The border between the two countries is a very hot topic as Turkey hosts more than four million refugees from Syria. In February, Turkey led a military incursion into Syria in an attempt to conquer swaths of land to resettle Syrian refugees it had been hosting. Turkey was widely criticized for the incursion and responded by relaxing restrictions, thereby allowing about 10,000 fleeing Syrian refugees en route to Europe to arrive at the border with Greece. The Evros River currently does not have a fence on either side of its banks and many tried to cross into Greece. Despite the lack of a fence, crossing the river is considered quite dangerous.
In March, Bulgarian authorities, at the request of Greece, opened the Ivaylovgrad Dam upstream to widen the river and make it more difficult to cross.
The Greek army had reportedly been working along that section of the river in preparation for establishing a strong border fence to prevent crossings by refugees.
Greek Foreign Minister Nikos Dendias denied claims of a conflict, saying that the incursion by the Turkish army was the result of a misunderstanding. in an interview with Skai TV, Dendias acknowledged that “a presence of Turkish forces has been observed in a strip of land where some preparatory works had been made by the Greek army.” He noted that the confusion arose as the Greek government would not give Turkey the coordinates of its fence expansion in Evros in advance. He also noted that the Greek government asked Turkey “not to make any other move in the area.”
“We will proceed with the fence expansion. It is our constitutional obligation to protect Greek soil”, Dendias said.
— Greekcitytimes (@greekcitytimes) May 23, 2020
The Evros River has been a hotspot with live fire exchanged between Turkish and Greek security forces. Most of the gunfire comes from the Turkish side and in at least two instances in the Evros region, at least 50 rounds were fired at Greek soldiers.

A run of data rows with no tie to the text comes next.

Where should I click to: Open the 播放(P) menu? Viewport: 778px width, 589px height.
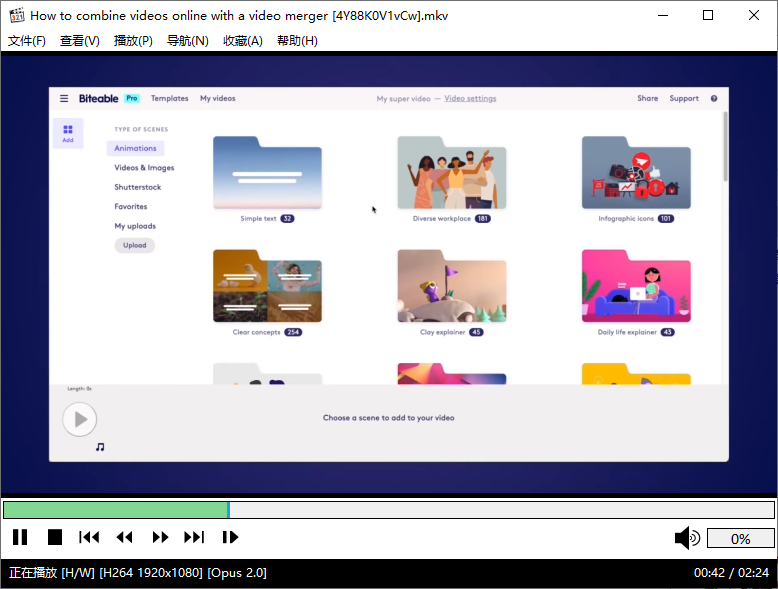133,41
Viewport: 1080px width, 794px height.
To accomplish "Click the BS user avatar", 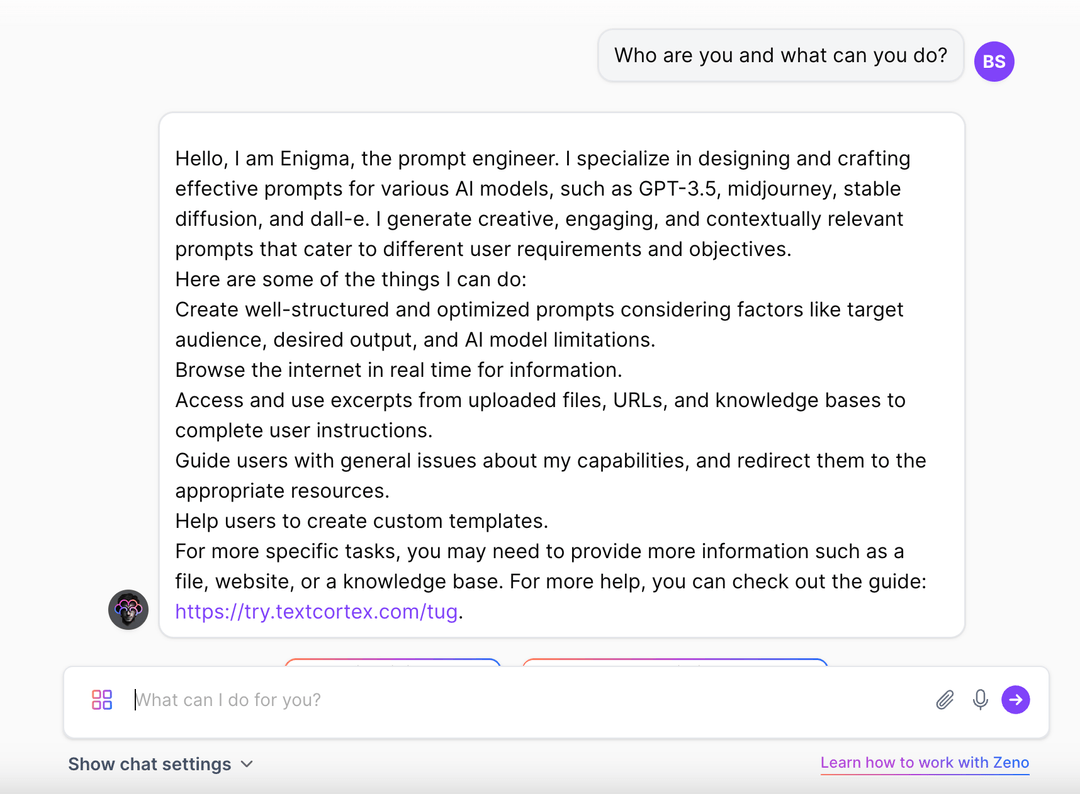I will 994,61.
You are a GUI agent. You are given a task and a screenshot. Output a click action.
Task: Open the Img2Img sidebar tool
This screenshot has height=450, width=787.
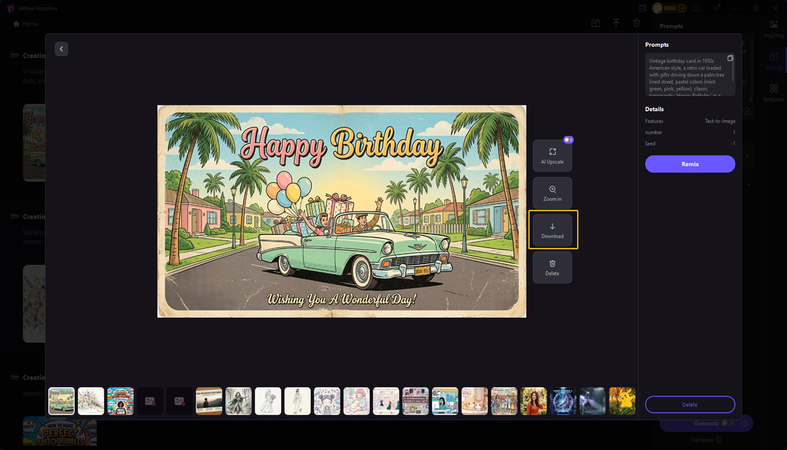[x=773, y=28]
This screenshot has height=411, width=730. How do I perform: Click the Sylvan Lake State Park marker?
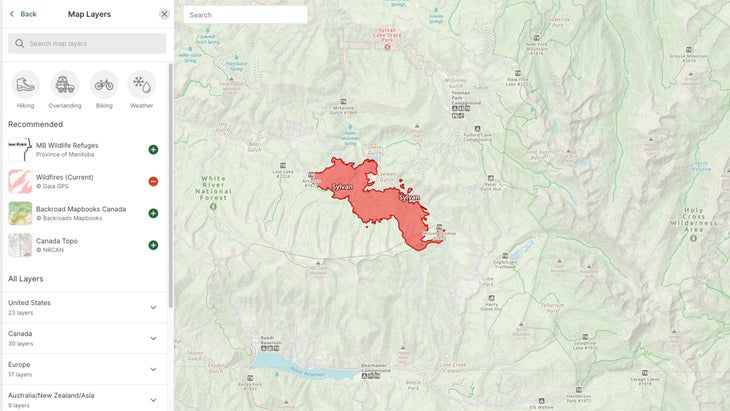387,47
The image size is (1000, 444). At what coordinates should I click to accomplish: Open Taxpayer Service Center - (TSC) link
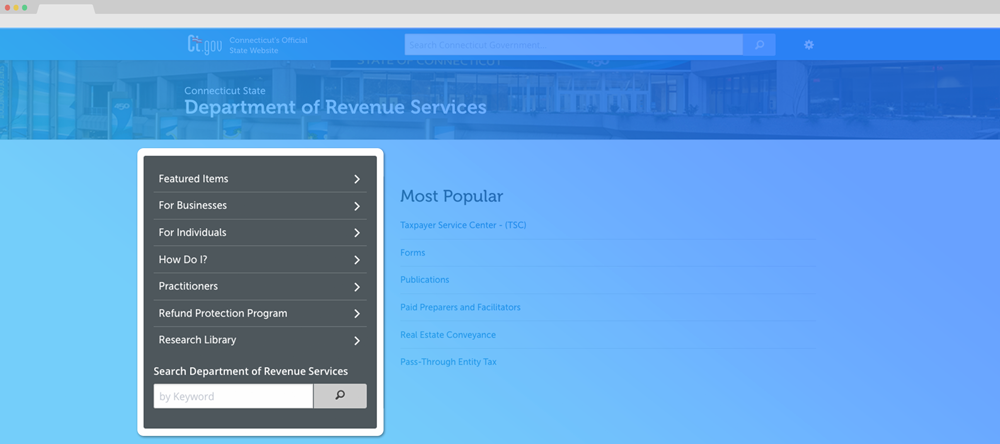pyautogui.click(x=462, y=225)
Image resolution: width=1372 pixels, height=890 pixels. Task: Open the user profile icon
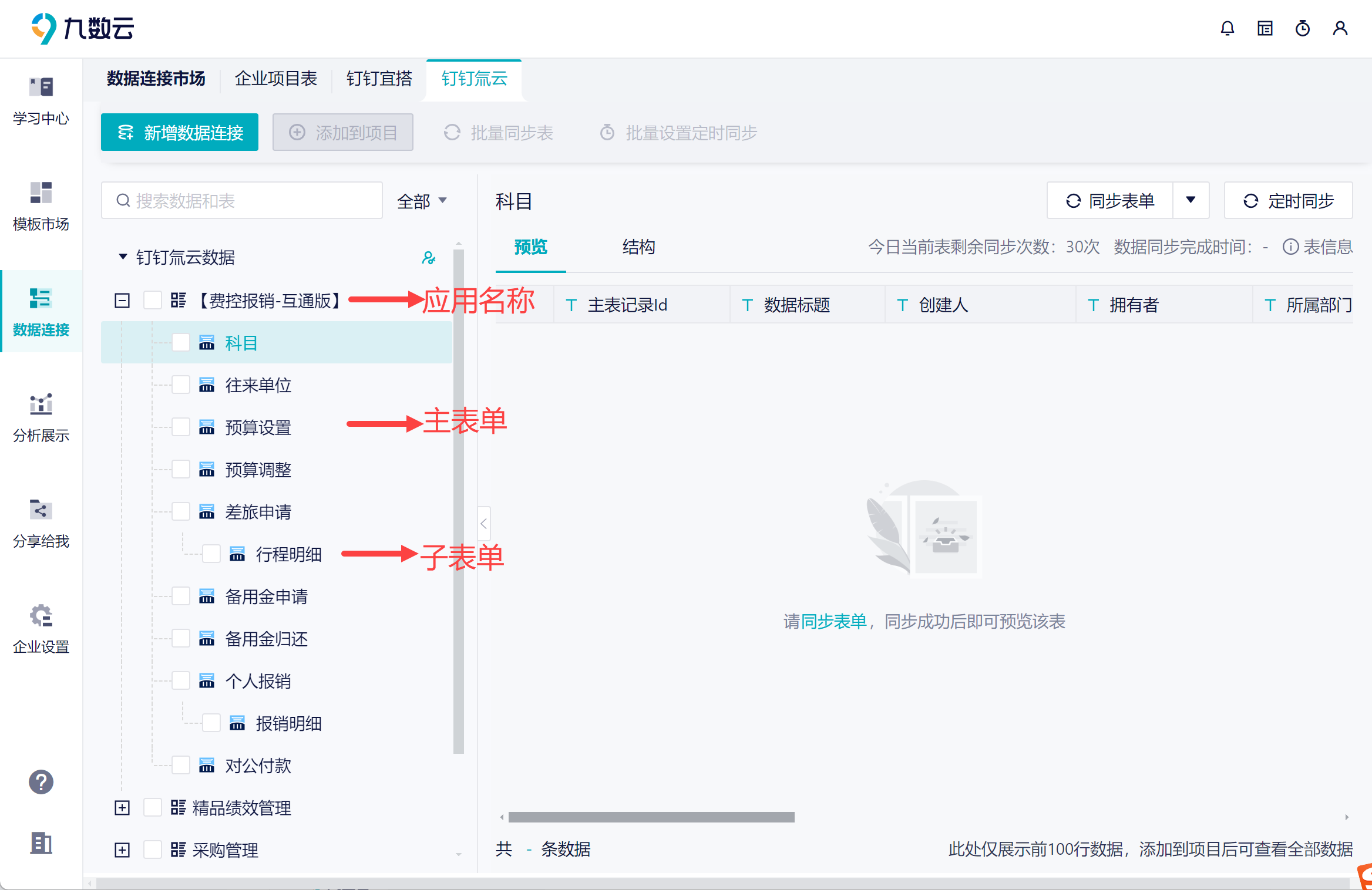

Last month, Greek security forces fired tear gas at refugees challenging the border and Turkish police returned fire, shooting tear gas at Greek police. Also in April, German officials inspecting the Greek border were targeted by gunfire from a Turkish soldier. Turkish warplanes have also been warned after straying into Greek airspace.
Relations between Turkey and Greece have been strained since Turkey invaded and occupied about 40% of northern Cyprus in 1974. Around 150,000 people amounting to more than one-quarter of the total population of Cyprus, and to one-third of its Greek Cypriot population was expelled from the occupied northern part of the island, where Greek Cypriots constituted 80% of the population. A little over a year later in 1975, roughly 60,000 Turkish Cypriots, amounting to half the Turkish Cypriot population were displaced from the south to the north.
There have been numerous confrontations between warplanes and naval vessels in the intervening years with occasional casualties on both sides.
Both countries are members of the North Atlantic Treaty Organization (NATO) and have defense agreements that include the US.